Lawrence Fournier residence
Lawrence A. Fournier, architect
Minneapolis, Minnesota
Photograph courtesy Richard Kronick

And There's So Much More Department. In my life I have been blessed with some lasting friends who are truly great human beings. Just because I asked, two of them have independently collaborated to deliver a set of photographs of the Lawrence Fournier house in Minneapolis that, taken together, cover the inside and outside. Most importantly, these images recognize the commitment and respect of devoted owners who are spending their time and treasure to restore and refit this home by one of the key drafters in the P&E office. I wish I had a decent photo of them to put up here, because these are clearly the kinds of folks that the P&E Team intended should live in their houses. They obviously have a deeply personal connection with the dwelling, and in a moment of time where the Owre house is on the block for the pickings of millionaires only, it is heartwarming to see a couple so obviously making a very fine down to earth home in the Fournier house. They've even perfectly feng shui'ed the front entrance with a substantial pair of foo dogs.


Although the Fournier house is more Arts & Crafts in line than a design from the P&E studio usually was (J. D. R. Stevens house in Eau Claire has this same feel on a larger scale), there is a straight shooting cleanliness in the general scheme that keeps faith with the progressive message. The house did not fare well with owners in previous decades. Like many of its kind, interior fixtures were stripped as the property changed hands, finish features faded or were removed, and clapboard siding was converted to stucco. One of the more recent owners added a fireplace mural and plaque insert to the chimney whose imagery, while romantic enough, is purely Arts & Crafts in the traditional sense and not akin to a P&E fireplace, even though witness the body of the raised hearth being exactly what it should be. Nonetheless, the house retains key elements sufficient to bring the mind to rest in wholesome values. Should I ever make it to Minneapolis, I hope to call and pay my respects.

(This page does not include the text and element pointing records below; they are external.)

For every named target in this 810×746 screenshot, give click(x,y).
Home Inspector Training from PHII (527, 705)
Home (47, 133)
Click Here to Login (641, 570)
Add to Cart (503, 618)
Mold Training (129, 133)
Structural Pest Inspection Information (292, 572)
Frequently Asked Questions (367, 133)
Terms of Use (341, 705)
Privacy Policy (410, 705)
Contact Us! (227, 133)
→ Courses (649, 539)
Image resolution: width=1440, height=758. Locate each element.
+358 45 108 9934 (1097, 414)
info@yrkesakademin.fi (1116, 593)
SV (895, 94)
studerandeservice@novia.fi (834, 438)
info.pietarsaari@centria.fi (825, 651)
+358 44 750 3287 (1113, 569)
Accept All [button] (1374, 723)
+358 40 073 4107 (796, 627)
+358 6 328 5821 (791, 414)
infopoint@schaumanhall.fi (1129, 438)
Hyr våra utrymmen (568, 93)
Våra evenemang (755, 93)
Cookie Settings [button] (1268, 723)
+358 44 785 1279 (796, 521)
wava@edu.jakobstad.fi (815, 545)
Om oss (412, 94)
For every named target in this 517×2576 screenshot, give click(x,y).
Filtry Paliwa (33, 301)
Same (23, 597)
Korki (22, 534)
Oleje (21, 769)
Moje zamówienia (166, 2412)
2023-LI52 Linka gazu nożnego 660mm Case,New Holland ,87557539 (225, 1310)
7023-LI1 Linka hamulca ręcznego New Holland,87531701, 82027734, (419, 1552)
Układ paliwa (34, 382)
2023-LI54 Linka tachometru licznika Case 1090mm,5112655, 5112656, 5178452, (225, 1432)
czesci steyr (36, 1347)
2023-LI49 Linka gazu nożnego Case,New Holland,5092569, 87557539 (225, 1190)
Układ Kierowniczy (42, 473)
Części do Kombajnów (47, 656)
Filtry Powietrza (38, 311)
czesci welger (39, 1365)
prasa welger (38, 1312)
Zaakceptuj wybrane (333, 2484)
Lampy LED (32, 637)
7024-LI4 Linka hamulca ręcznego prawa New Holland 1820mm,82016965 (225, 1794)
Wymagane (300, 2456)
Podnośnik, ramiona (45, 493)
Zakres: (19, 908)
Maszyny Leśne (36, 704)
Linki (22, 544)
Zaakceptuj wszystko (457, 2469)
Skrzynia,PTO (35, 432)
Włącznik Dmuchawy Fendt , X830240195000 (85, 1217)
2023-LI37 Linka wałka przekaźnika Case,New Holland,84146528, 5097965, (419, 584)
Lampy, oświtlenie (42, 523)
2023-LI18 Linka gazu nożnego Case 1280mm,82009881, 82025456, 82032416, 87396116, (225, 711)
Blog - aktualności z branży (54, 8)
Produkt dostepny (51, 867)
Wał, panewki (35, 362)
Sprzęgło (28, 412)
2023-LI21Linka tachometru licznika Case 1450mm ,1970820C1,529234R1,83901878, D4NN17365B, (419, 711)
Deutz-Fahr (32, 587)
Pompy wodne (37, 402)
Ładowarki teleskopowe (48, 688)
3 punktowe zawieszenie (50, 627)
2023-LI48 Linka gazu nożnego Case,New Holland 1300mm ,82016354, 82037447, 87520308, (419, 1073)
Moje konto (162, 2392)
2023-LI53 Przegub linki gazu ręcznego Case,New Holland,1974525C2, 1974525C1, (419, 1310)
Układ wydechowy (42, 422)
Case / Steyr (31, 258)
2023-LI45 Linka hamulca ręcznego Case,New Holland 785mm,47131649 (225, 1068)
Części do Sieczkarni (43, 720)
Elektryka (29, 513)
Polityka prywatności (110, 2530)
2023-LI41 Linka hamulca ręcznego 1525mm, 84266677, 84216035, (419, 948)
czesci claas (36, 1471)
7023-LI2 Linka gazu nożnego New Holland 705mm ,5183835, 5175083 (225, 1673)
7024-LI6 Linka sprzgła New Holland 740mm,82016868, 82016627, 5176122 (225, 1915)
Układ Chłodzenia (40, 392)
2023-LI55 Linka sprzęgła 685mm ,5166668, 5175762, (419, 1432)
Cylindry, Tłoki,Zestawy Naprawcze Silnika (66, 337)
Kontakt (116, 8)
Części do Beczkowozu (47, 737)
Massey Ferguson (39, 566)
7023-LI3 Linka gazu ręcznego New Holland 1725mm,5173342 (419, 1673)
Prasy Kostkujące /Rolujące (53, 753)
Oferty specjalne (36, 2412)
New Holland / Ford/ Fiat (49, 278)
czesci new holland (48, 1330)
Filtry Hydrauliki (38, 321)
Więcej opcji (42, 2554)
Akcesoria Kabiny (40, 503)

Capitol Building and Loan Association
George Grant Elmslie, architect [George G. Elmslie and Associates]
Topeka, Kansas 1922  demolished

Panel by Emil Zettler, formerly above main entrance

Mike Springer, a friendly and generous Caravan member from St. Louis with roots in Kansas, sends along this tombstone shot of the Emil Zettler figures once found above the front entrance to the demolished Capitol Building and Loan Association bank building. Purcell expressed his unflattering opinion of this sculptural work, which was basically saying Zettler just did not have the same order of sensitivity as Richard Bock or Alphonsi Ianelli. He mentions that during this stretch of time George Elmslie was apparently "off" Ianelli for some reason. Talbot Hamlin, however, held a different view in captioning a photo for this very entrance in his "George Grant Elmslie and the Chicago Scene," piece in Pencil Points (September, 1941, page 583). Mike has provided a number of detail shots of the panel for those unlikely to venture to the park where they are now installed.

Coming up.  More pages from Purcell's autobiographical manuscripts are being typed, with links added to illustrations throughout the site, and Organica gets a bookstore. Tom Shearer has sent gigabytes of awesome photographs (as usual) though we must sadden this report with sad note of a damaged hard drive that consumed entire the product of a recent trip to Owatonna. However, Tom is undaunted and will recoup from this stab of Mercury retrograde (not that he would ever describe the event in such terms). While the best shots are reserved for publication in a proposed book, glimpses from his fecund lens will delight all comers over the next several updates. He really has found an entirely new and unprecedented way to look at these many Prairie treasures. The friendship he bestows on us all through these selfless contributions is an example of the finest Midwestern spirit hard at work.